Sugar substitutes: The problem with sugar is that it is a simple carbohydrate, which tends to spike your blood sugar. These substitutes are sweet but a bit easier on the blood sugar:
Coconut sugar—1 Tbsp. is 15 calories compared to 60 calories for 1 Tbsp. of sugar. It has a lower glycemic index than regular table sugar. It also contains vitamins, minerals and phytonutrients as well as a small amount of zinc and iron.

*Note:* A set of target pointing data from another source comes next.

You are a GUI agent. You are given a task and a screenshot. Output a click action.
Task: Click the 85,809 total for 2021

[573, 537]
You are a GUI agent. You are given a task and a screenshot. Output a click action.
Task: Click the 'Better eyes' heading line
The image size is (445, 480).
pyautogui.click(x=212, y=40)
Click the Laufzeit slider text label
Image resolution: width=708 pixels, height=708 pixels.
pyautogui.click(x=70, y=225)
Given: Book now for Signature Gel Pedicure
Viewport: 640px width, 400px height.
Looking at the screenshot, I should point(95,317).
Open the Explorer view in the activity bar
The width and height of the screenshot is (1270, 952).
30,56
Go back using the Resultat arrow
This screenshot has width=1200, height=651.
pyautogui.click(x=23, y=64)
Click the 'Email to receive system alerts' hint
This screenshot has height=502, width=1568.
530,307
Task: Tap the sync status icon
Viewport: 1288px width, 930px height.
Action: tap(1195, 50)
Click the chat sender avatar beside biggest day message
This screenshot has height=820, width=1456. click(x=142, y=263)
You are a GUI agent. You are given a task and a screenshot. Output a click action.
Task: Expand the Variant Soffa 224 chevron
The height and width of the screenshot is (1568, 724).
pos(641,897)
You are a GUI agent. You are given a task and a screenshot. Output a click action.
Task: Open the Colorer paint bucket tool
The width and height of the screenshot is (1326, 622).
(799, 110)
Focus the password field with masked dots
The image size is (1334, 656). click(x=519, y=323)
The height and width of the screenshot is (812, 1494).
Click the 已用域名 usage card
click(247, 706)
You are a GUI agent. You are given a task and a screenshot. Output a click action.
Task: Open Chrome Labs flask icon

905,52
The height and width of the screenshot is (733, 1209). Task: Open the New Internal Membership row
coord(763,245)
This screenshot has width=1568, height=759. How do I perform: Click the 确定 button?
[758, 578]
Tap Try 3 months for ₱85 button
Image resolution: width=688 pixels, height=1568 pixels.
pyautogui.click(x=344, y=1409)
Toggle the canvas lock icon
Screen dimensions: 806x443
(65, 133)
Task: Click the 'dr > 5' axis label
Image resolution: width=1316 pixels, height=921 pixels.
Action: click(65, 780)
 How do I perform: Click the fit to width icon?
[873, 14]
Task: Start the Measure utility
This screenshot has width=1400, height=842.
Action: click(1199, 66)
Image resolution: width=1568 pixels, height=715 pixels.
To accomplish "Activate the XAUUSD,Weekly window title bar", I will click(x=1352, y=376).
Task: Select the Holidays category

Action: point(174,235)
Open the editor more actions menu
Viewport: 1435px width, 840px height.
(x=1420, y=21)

Dates—Dates are loaded with nutrients like vitamins A and K, magnesium, copper and fiber. Dates are super sweet, so you may not need as many when baking. I use dates to sweeten granola, and for making raw cakes and energy bars.
Agave nectar—Agave has a lower glycemic index than sugar and, unlike sugar, it does not mess with your blood sugar. I like baking with agave and using it as syrup on pancakes.
Banana—Ripe bananas are low in calories but high in nutrients and fibers.
Applesauce—This is a very low fat sugar alternative I like to use; however, it’s not as sweet as sugar, so if you like sweet goodies, maybe substitute 50/50 applesauce and sugar.
Chia seeds—Rich in omega-3 and fiber, it makes a gel when mixed with water, so it’s a good substitute for eggs. Mix 1 Tbsp. with 3 Tbsp. water, then let it sit for 5-10 minutes before using. Equals one egg.
Flax seeds—Flax seeds are rich in omega-3 fatty acids and contains lots of fiber. Mixed with water, it becomes like a gel and makes a good egg replacement. Mix 1 Tbsp. with 3 Tbsp. water, then let it sit for 5 minutes. Use as one whole egg.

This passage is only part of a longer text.